There are lots of valid reasons for discontinuing b/feeding. But, tandem b/feeding is very possible, should you want to do it, and quite a few mothers on MN have done so. If you didnt want to continue, or couldnt, then that is fine by me, but, I'd hate to think you were discounting it for a reason that could be overcome with the right support and help

charleymouse · 21/04/2008 18:45

Shhh don't tell anyone but DD BF this am and she is almost 3.5. She grins at me as she is doing it and then tells Daddy "I've had Mummy milk" and he laughs and says she is a baby but doesn't mind really. She thinks it is funny but occasionally has it at night as a snuggly feed prior to going to sleep. Bit of a handful though DS and DD at once.

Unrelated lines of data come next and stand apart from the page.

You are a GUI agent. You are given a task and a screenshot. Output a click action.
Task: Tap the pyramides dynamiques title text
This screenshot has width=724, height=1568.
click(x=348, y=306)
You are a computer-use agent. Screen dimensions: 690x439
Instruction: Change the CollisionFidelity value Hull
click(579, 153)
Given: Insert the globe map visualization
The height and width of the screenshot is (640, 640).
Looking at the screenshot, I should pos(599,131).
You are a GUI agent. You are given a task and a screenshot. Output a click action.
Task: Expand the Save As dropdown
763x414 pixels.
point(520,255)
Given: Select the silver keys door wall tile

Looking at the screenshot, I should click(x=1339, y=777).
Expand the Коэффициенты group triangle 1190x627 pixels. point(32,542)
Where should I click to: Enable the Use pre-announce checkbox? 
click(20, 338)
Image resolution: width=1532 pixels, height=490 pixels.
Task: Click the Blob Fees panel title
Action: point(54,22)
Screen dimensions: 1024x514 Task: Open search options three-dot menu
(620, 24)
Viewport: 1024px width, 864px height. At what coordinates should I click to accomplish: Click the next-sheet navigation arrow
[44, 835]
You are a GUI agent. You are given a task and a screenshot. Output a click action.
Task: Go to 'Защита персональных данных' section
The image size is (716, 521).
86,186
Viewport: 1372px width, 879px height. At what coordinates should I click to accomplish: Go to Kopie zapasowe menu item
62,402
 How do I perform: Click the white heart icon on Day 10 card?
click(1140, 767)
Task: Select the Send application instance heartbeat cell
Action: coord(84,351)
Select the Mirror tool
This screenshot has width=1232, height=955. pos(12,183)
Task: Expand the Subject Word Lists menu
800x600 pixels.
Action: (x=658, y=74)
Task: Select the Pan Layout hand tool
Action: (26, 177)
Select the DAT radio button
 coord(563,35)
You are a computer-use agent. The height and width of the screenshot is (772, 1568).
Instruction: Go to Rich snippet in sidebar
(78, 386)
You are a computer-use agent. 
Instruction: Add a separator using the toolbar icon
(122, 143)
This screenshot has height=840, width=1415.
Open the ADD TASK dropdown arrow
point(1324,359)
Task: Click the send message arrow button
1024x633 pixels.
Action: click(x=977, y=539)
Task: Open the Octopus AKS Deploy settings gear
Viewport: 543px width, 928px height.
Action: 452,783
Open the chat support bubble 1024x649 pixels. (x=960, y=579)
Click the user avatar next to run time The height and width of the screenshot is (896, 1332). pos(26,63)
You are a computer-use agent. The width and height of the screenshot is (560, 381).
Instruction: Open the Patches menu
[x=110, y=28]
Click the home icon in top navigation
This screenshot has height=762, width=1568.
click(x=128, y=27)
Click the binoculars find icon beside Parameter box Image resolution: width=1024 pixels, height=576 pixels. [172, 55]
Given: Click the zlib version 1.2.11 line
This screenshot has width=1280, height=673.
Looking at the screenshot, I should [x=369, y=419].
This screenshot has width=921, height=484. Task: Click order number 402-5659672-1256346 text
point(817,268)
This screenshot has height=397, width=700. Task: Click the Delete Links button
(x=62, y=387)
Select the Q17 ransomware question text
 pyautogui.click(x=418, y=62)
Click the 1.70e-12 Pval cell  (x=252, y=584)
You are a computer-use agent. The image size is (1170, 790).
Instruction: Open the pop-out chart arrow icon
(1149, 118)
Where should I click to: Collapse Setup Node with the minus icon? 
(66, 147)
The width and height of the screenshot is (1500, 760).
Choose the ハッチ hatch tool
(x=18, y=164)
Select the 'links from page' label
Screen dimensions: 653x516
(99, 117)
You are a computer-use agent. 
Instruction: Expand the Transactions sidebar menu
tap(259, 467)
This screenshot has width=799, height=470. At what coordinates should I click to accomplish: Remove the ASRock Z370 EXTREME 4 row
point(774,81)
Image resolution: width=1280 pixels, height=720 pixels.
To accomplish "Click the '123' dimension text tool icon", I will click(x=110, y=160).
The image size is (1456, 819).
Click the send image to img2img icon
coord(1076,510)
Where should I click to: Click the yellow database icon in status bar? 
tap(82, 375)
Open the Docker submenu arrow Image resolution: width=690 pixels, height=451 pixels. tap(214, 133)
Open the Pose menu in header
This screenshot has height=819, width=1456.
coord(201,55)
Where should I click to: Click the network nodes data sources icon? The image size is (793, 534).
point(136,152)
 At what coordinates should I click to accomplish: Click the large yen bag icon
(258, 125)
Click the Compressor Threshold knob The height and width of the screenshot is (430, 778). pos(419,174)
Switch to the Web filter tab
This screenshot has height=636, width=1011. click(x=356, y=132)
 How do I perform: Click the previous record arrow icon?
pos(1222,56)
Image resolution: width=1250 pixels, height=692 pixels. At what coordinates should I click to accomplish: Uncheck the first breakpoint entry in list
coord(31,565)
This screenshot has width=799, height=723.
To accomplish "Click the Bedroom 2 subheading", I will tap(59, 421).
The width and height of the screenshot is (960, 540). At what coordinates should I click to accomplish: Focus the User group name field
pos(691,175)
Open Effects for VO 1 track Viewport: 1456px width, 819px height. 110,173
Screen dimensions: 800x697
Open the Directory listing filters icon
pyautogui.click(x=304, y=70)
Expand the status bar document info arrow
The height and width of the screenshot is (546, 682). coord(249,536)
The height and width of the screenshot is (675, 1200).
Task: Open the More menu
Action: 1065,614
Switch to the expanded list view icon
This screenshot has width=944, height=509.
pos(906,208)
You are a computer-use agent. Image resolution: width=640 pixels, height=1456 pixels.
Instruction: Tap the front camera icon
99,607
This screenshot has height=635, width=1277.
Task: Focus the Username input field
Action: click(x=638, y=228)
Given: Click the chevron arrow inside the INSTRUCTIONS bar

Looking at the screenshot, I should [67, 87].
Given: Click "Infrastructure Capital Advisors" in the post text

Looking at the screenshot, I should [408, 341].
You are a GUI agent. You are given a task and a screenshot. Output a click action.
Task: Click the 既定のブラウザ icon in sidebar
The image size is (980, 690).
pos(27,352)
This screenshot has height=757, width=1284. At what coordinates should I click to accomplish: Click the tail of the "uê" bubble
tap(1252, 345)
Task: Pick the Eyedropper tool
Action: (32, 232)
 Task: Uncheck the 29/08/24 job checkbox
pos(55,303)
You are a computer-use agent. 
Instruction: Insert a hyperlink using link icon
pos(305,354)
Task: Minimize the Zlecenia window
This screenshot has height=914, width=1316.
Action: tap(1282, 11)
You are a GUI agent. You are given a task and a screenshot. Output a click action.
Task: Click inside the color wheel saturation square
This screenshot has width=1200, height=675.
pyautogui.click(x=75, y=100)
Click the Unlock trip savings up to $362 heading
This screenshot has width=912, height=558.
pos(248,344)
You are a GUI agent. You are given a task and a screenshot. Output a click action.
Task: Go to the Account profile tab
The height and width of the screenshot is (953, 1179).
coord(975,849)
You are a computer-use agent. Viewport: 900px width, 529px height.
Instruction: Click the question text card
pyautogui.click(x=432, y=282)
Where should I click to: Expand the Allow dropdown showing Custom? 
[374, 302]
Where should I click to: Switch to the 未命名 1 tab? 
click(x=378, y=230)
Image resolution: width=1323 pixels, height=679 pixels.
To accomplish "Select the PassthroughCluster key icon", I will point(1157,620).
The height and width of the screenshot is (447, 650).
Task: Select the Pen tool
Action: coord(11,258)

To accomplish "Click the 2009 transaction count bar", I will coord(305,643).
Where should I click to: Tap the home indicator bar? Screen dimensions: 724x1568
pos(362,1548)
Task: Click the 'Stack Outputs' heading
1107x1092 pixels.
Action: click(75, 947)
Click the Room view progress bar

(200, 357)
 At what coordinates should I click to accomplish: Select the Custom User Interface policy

mehdismummy · 21/04/2008 19:11

i have only ds at moment and he has a cold so feeding more than normal but at least something is getting down him

OP posts:
popsycal · 21/04/2008 19:20

I fed ds2 up to 2 weeks before his 3rd birthday - so only a few month ago.

He still asks for 'jubaba' occasionally but then laughs.

I kind of miss it in some ways

popsycal · 21/04/2008 19:22

...and I have strategically ignored the misinformed opinions from a minority of posters on this thread....

georgiemama · 21/04/2008 19:24

oh thank goodness I'm not the only freaky long term breast feeder, 2 of my dearest friends who I haven't caught up with for a while both thought it most bizarre that I am still feeding DS agde 13 months at bedtime; I was a bit hurt really, I got the full "bitty" treatment - and they both breastfed theirs!! Not for very long though. I thought it would be time to stop at a year but DS doesn't want to. DH is being fabulous, he says DS will stop when he is ready and what goes own between us three is no one's business.

mehdismummy · 21/04/2008 19:33

its horrible that your friends react like that isnt it. Well done georgie and your dh is right it is nobody else business

OP posts:
minster · 21/04/2008 20:26

Is anyone currently breastfeeding a toddler while pregnant? (or any experience of tandem feeding) It's early days & I'm quite prepared for ds self weaning, but if anything he's feeding more than ever!